On retrouvera cette allure au quite à la cape sur le dernier par farol et gaoneras, le farol merveilleux de distinction virile, les gaoneras limpides comme l’eau pure. Très grande paire de banderilles d’Ivan Garcia qui met le feu puis brindis de Cayetano à son frère dans los medios qui nous arrache enfin des larmes. Toreo de faena grande devant un très médiocre adversaire manso et fuyard avec une série à genoux à vous soulever l’âme de toreria, de temple et de lenteur suivie d’une courte série de trois derechazos, le corps relâché, la main basse, enchaînés à un pecho souverain. Nouvelle série courte avec sans doute les deux plus profonds derechazos de la faena et un desplante gitan, où l’on croit qu’il va en faire un avant de le voir tourner les talons par mépris à l’égard de cette bête de peu. C’est ça son desplante : une hautaine répudiation. A gauche, le toro n’a rien ou plus rien et fuit aux tablas. La musique continue à jouer comme si de rien n’était dans une ambiance de Titanic taurin. Cayetano parvient à arracher une ultime série d’aidées par le bas somptueuses avant d’en terminer d’une belle épée. Très grosse oreille avec forte pétition de la seconde. « Tu vois, Séville, ce n’est pas la pesée des bœufs, c’est autre chose ».

Juli n’a rien pu faire de son lot en dépit de son poder, le premier fuyant aux tablas dès la deuxième série, le cinquième, un toro gras, complétement décasté et faible qui n’avait rien à faire dans un tel ruedo.
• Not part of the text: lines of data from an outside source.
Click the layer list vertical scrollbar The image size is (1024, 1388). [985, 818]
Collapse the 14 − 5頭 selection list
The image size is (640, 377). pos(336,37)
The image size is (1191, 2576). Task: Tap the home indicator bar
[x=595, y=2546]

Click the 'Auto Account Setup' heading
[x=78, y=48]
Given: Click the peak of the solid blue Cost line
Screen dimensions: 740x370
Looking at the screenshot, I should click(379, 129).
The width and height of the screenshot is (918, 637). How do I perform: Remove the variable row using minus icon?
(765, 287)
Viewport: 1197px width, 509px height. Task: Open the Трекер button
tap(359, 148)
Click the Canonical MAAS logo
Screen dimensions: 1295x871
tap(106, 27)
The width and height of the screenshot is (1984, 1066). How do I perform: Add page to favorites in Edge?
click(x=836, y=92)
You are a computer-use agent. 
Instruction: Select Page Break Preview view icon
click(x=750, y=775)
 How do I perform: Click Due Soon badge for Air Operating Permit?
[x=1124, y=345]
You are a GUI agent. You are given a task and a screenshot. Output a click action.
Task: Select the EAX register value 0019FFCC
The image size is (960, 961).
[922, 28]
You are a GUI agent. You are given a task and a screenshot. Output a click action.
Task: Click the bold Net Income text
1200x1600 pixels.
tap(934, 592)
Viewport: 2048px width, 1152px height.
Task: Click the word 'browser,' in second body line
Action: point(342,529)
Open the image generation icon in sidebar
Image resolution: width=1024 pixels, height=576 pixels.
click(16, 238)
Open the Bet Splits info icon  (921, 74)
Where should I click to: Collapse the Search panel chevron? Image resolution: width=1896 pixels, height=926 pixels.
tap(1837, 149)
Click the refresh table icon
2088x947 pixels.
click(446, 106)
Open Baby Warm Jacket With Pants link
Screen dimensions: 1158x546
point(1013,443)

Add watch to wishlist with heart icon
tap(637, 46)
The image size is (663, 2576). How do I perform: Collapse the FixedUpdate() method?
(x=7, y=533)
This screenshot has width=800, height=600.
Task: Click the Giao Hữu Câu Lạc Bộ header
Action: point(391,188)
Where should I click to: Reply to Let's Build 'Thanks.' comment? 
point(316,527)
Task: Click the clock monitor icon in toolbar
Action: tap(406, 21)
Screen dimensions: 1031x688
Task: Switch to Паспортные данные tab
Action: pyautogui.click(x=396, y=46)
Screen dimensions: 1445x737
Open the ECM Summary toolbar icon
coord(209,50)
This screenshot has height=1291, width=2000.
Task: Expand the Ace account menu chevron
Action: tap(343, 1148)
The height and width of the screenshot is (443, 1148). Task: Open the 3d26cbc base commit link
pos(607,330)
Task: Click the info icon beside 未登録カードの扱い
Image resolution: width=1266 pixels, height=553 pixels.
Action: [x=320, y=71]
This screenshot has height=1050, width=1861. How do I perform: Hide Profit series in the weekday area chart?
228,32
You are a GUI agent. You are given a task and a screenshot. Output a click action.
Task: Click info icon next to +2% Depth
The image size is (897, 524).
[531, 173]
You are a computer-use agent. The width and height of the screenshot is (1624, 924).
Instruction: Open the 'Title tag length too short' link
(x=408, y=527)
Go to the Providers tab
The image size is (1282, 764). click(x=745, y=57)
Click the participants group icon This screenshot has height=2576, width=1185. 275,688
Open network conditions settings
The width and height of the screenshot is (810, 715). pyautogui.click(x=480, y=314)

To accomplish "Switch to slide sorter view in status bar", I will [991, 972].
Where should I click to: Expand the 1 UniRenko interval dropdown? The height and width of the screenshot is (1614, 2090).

Séville, mardi 2 mai 2017- Morante, Perera, Javier Jimenez/ Garcia Jimenez

Complet désastre ganadero dont on sort abattu en dépit d’un miracle de faena de Morante devant un toro lent et faible qu’il a ralenti encore davantage en le ressuscitant un peu. Temple, absolue économie de geste, l’état de son adversaire lui interdisant toute enluminure baroque. Faena d’une très grand classicisme rondeno. Pas sévillane du tout. Pas le moindre toque de muleta à gauche, ça vient tout seul. C’est beau et assez grave. Et le miracle absolu c’est que ce n’est pas fade. Saluts.

Perera sera très volontaire face à son premier qui fuit aux tablas et s’y tanque. Abondant et long face au suivant auquel il veut à tout prix servir sa faena maison qui laisse Séville de marbre.

Séville a soutenu avec une ferveur étrange le toreo profilé et fuera de cacho de Javier Jimenez qui a certes une belle allonge de bras mais ni le sitio ni la distance et qui passera loin du moins mauvais du jour, le sixième. C’est sûr « Séville, c’est autre chose ». Pas toujours pour le meilleur.